Hückeswagen: "Die Eule" für viel Wortwitz

Hückeswagen : "Die Eule" für viel Wortwitz

Eine besondere Auszeichnung wird am 12. Mai Birgit Blumberg zuteil: Die Mitinhaberin des Kobeshofener Fleischmarkts bekommt dann "Die Eule". Diesen Sprachpreis gibt's für ihre Reime.

Die Kunden des Fleischmarkts warten jede Woche sehnsüchtig auf die Anzeige in der BM. Natürlich wegen der Angebote, aber auch wegen des neuen Gedichts, das Birgit Blumberg verfasst hat.
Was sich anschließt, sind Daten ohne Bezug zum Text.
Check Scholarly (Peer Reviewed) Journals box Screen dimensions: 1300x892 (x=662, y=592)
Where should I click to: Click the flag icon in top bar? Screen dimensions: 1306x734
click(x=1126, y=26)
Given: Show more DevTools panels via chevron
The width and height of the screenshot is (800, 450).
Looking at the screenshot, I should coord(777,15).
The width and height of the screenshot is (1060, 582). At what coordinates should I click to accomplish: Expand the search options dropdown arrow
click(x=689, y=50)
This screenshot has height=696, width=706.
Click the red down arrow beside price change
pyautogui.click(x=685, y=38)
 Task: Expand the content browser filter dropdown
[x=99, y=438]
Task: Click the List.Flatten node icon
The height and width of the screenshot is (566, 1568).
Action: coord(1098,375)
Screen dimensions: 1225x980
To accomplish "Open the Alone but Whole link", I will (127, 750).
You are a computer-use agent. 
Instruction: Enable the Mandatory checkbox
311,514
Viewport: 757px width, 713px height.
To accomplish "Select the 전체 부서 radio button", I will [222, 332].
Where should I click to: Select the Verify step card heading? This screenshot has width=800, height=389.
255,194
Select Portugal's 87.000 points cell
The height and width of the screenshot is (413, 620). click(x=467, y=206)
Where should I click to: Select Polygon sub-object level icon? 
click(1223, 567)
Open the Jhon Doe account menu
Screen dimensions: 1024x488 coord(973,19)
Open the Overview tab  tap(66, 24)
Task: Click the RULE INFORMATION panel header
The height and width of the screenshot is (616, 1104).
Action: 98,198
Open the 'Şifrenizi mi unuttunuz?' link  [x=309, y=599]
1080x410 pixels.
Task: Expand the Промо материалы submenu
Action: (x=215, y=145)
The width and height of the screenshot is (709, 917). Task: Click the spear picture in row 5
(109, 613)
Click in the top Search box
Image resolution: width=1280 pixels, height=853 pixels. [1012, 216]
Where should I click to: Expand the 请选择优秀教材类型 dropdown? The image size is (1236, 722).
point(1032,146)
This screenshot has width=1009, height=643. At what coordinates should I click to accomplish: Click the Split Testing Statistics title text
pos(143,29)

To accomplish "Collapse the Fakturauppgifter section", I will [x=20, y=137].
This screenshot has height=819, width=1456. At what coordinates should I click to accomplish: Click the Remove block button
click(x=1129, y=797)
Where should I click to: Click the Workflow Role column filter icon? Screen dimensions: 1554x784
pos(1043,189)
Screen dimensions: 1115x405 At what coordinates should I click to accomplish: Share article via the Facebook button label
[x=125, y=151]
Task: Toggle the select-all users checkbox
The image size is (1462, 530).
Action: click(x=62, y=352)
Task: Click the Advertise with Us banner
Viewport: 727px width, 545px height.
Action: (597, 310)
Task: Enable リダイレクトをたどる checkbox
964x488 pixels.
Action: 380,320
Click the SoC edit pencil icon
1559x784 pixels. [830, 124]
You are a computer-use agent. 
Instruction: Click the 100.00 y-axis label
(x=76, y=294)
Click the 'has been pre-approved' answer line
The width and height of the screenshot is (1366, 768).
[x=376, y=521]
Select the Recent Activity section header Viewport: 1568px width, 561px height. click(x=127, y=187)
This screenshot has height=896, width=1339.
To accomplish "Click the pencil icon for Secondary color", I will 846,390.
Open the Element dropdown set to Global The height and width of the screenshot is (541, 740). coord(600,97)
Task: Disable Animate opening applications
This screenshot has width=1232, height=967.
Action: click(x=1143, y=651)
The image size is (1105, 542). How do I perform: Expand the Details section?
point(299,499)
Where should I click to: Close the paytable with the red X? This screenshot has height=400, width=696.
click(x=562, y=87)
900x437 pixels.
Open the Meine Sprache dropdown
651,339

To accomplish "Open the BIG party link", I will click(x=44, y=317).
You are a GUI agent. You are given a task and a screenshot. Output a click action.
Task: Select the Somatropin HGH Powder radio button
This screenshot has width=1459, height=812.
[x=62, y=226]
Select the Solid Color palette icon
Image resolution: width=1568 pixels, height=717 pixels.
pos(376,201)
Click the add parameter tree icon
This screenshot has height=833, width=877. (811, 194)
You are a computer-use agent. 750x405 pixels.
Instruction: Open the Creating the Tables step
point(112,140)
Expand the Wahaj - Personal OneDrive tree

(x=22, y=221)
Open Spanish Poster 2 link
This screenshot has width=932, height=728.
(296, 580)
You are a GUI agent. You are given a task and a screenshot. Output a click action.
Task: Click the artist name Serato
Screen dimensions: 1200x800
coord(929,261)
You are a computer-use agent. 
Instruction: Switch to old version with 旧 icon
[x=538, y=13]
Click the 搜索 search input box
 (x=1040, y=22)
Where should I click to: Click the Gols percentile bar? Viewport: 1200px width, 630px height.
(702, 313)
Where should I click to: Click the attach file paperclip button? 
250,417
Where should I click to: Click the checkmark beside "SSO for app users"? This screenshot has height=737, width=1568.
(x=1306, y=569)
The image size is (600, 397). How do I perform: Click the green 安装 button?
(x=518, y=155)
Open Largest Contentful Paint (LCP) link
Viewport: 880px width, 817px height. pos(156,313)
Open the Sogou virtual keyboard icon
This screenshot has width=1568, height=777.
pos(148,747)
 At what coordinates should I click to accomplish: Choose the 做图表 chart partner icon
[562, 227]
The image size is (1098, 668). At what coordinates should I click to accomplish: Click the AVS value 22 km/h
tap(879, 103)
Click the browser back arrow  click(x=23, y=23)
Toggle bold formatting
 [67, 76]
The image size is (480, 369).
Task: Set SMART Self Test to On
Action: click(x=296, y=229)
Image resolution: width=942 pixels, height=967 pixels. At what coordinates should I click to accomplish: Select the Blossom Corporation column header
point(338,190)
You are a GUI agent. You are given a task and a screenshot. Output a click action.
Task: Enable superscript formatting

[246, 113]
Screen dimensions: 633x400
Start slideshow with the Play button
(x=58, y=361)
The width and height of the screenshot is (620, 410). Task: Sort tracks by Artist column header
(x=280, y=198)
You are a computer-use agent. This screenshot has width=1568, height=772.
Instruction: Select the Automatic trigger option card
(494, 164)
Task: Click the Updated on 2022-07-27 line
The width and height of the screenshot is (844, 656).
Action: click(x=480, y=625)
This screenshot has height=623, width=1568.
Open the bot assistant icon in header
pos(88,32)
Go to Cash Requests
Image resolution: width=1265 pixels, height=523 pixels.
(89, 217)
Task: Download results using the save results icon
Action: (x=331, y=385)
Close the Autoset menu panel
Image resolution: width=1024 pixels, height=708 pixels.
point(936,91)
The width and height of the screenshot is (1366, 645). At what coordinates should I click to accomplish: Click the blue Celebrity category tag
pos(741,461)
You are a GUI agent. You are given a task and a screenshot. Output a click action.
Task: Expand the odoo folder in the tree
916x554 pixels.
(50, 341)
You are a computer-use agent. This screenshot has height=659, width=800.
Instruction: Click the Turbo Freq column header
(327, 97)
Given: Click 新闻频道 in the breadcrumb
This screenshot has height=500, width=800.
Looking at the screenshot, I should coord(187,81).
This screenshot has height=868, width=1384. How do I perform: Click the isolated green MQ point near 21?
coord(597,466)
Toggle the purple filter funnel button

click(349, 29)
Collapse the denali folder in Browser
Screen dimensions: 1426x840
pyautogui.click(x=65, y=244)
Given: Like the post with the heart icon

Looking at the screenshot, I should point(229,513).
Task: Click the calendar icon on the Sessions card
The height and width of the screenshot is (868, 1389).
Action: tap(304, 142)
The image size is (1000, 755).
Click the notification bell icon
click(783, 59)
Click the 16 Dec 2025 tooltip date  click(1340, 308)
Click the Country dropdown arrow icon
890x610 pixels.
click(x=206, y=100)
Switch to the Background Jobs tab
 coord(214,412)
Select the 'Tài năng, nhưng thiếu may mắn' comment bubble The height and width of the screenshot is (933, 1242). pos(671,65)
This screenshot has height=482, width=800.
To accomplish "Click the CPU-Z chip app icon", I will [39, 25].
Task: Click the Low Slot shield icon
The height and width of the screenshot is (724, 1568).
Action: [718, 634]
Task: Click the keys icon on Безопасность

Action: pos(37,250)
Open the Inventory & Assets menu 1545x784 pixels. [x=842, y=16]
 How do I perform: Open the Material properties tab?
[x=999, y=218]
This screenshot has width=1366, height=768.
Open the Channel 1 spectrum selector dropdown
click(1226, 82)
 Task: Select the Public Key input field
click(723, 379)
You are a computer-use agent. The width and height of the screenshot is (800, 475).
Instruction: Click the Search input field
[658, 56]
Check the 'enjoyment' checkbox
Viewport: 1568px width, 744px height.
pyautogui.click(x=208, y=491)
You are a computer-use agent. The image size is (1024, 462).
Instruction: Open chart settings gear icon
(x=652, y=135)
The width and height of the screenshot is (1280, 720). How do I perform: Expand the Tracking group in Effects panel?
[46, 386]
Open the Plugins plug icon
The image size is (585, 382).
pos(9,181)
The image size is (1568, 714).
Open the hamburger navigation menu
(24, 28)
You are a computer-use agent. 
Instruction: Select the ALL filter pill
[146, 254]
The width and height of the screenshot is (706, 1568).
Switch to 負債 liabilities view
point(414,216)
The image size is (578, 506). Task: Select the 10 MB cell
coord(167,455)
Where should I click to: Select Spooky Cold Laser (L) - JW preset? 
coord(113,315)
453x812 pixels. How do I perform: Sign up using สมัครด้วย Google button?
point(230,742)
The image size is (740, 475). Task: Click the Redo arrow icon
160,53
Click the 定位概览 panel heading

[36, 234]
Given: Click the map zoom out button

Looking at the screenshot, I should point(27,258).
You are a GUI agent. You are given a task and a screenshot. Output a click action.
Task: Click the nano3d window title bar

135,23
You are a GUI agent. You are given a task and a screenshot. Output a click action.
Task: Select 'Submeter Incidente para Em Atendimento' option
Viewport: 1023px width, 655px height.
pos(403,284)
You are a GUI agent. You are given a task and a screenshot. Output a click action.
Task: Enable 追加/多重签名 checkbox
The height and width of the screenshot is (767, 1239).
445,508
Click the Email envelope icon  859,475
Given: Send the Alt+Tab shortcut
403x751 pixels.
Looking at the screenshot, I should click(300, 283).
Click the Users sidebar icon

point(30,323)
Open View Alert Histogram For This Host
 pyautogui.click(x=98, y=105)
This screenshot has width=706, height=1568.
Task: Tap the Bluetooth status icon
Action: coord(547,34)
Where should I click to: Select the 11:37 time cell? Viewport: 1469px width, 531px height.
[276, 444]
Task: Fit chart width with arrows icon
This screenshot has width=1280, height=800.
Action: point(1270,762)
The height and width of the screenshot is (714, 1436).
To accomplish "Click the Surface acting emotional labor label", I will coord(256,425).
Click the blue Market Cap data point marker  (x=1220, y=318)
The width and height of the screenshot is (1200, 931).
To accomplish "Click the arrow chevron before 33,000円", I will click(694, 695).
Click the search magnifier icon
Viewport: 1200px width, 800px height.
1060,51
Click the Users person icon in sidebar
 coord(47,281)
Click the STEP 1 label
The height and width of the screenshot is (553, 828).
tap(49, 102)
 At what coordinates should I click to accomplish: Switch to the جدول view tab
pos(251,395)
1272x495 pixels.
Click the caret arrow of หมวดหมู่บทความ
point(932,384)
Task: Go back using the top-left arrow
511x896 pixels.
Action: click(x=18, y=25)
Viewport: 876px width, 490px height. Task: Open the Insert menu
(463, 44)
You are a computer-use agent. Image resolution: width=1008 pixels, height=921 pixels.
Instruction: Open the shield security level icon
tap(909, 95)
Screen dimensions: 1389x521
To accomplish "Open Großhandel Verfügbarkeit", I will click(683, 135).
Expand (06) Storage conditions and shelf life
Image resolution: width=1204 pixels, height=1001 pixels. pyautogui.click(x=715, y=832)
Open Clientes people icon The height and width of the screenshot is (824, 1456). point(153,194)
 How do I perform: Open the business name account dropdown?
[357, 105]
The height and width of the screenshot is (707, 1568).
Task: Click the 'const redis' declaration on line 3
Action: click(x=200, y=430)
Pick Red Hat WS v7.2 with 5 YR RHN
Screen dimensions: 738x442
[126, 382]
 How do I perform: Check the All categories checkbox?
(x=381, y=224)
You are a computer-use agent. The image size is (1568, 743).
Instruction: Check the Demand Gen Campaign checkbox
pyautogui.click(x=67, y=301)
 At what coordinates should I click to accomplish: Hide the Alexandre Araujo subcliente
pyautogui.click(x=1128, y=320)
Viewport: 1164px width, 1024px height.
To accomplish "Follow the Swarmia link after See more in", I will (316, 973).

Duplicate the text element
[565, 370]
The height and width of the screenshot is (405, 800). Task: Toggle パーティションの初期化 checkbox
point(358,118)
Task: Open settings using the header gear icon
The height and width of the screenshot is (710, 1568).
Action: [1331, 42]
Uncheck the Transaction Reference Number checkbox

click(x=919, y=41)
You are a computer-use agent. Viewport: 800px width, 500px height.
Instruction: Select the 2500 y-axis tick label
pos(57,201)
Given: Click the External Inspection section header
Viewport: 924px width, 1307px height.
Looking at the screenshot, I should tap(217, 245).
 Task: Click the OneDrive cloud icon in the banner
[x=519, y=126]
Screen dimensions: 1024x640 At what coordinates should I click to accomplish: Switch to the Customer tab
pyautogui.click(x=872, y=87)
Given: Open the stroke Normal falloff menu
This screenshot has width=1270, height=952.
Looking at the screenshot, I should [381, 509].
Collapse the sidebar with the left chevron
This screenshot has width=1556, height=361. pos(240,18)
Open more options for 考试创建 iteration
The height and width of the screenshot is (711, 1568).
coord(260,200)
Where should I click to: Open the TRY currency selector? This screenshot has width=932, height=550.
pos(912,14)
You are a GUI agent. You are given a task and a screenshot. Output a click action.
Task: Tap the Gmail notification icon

Seit etlichen Jahren dichtet die Frau, die zusammen mit ihrem Mann Karl-Josef und Matthias Kaufmann den Fleischmarkt leitet. Auf ihre Reimkunst ist nun auch die Regionalgruppe Bergisch-Land des Vereins Deutsche Sprache (VDS) aufmerksam geworden.

Kommentar des Zeitgeschehens

In einer kleinen Feierstunde am übernächsten Samstag, zu der auch der "Bergische Jung" (Willibert Pauels) und Bürgermeister Uwe Ufer erwartet werden, erhält die Wipperfürtherin den Bergischen Sprachpreis "Die Eule". "Damit spricht der VDS Frau Blumberg seine große Anerkennung für ihren Umgang mit der deutschen Sprache in ihrer wöchentlichen Firmenwerbung aus", teilte gestern Prof. Dr. Ernst Groß-Hardt von der Regionalgruppe mit. Sie füge dieser Firmenwerbung, die in verschiedenen Zeitungen des Bergischen Landes wöchentlich erscheine, jeweils ein eigenes Gedicht hinzu, "das nicht nur durch gutes Deutsch, sondern auch durch Geist, Wortwitz und Satire beeindruckt". Zudem kommentiere die Preisträgerin darin das Zeitgeschehen und die menschlichen Eigenheiten und Schwächen.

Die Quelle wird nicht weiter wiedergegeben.